La religión del Presidente es un asunto privado, desde luego, pero no cuando trasciende la sagacidad política que sólo recomienda “hincarse donde se hinca el pueblo”, como recomendaba Ignacio Ramírez.
No es poca cosa, por ejemplo, que en su estrategia (es un decir) hacia los Estados Unidos, AMLO reitere su convicción de que el pueblo estadounidense, por ser “cristiano y humanista” y practicar “el amor al prójimo”, sea una de las razones que lo llevaron a elegir una actitud fraternal y amorosa.
Su cada día más obvio afán por mermar la investigación científica y social, una prolongación de su desdén a los “intermediarios” políticos, administrativos, técnicos, algo parece tener del orgullo que presume por tratar con Jesucristo “sin abogados, directamente”. ¿Será eco de un evangelicalismo para el que la iluminación, por ser revelada, debe prescindir de los fariseos, es decir, de los expertos y especialistas?
Un ejemplo de esta fe la aporta el pastor Farela en su Facebook: narra que lo invitaron a la Escuela Nacional de Antropología e Historia, como objeto de estudio. Estaba “el auditorio lleno de ateos y antropólogos, aún con doctorado, una escuela superior que considero la cuna del ateismo en México”, y acabó predicándoles cuatro horas, “¡Toda la gloria a Dios por sus bondades!” El gozo superior de callarle la boca a los leones, como el profeta Daniel, tan transformativo.

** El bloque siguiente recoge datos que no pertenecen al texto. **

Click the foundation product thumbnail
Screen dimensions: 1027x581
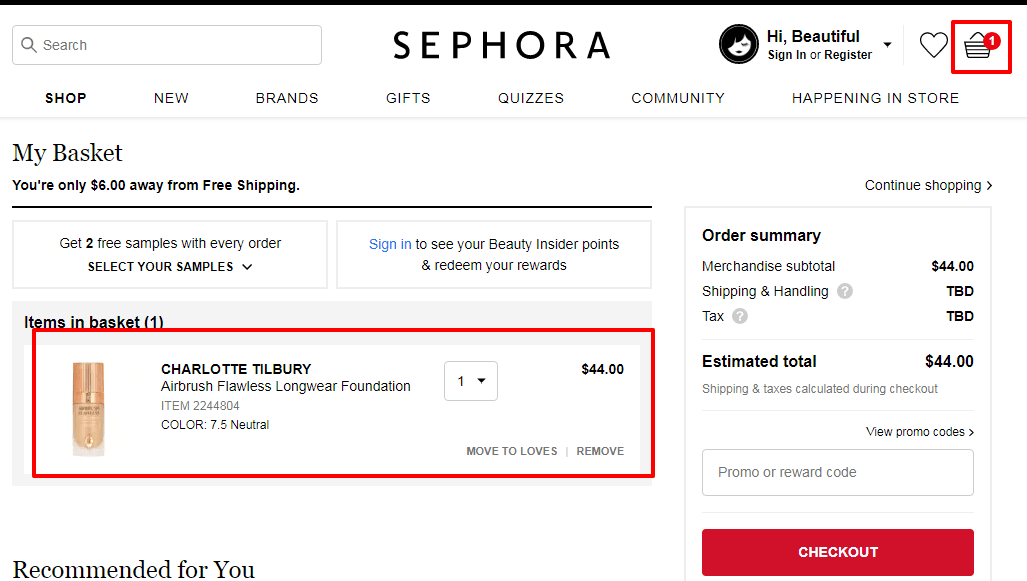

No es buen augurio para México que el evangelicalismo sea una religión tan renuente a las complejidades de la inteligencia como favorable a la simpleza del voluntarismo fideísta. El estudioso Mark. A. Noll inicia su libro The Scandal of the Evangelical Mind (1994, en línea) con una sentencia tajante: “El problema de la mente evangelical es que no tiene mente”. Sí, es una iglesia “generosa con los necesitados” y que apoya a las comunidades, pero carece de “vida intelectual”. Sí, educan a millones en el amor a la Biblia, “pero han abandonado las universidades, las artes y la vida de la cultura”. Tienen miles de estaciones de radio y programas de TV, pero no tienen una sola universidad en la que se practique la investigación.
Según Noll, esto obedece a que les basta y sobra con la Biblia (que es “la palabra de Dios”) para “entender” a la ciencia, a las instituciones sociales —de la familia a la institución gubernamental— y a las artes. Si en sus orígenes el protestantismo asumió la responsabilidad de activar la inteligencia científica y humanista (Lutero, Calvino), en tanto que entendían que también conducían hacia Dios, ahora se ha degradado a un “antiintelectualismo populista, pragmático y utilitarista”.
¿Y por qué habría que prestar atención al pensamiento moderno que crearon pensadores no cristianos (Marx, Weber, Durkheim, Freud, Saussure)? No, pues no se trata de “investigar” sino de formar una grey al servicio de la comunidad inmediata. Importa el predicador, no el teólogo ni el filósofo. Los intelectuales razonan fuera de la Biblia, que es “infalible” (de ahí los creacionistas para quienes es dogma que el mundo comenzó hace 10 mil años). El cerebro, en suma, es irrelevante: lo que importan son el alma y su expresión cívica: el amor social.
¿En qué medida interviene la religión de AMLO en sus cálculos políticos? Ya se lo preguntó Enrique Krauze en 2006, en su ensayo “El mesías tropical” (en línea). Me parece que la medida aumentó desde entonces y que su llegada a la Presidencia la acerca a una apoteosis. A seis meses de su ascensión (lato sensu) abundan las evidencias de que —como lo ordena su Biblia— el Presidente prefiere la revelación al análisis, los sueños a la estadística, la justicia a la ley, las visiones a la ciencia, la moral a la ética, la purificación a la educación, la santa ira al mercado, el sermón al diálogo, la redención a la libertad, el gesto liberador al debate deliberativo, y la “confraternidad” a la democracia.
Vivir en una república en la que un presidente cree que habla con Dios puede causar desconcierto. Que crea que Dios le contesta ya genera desasosiego.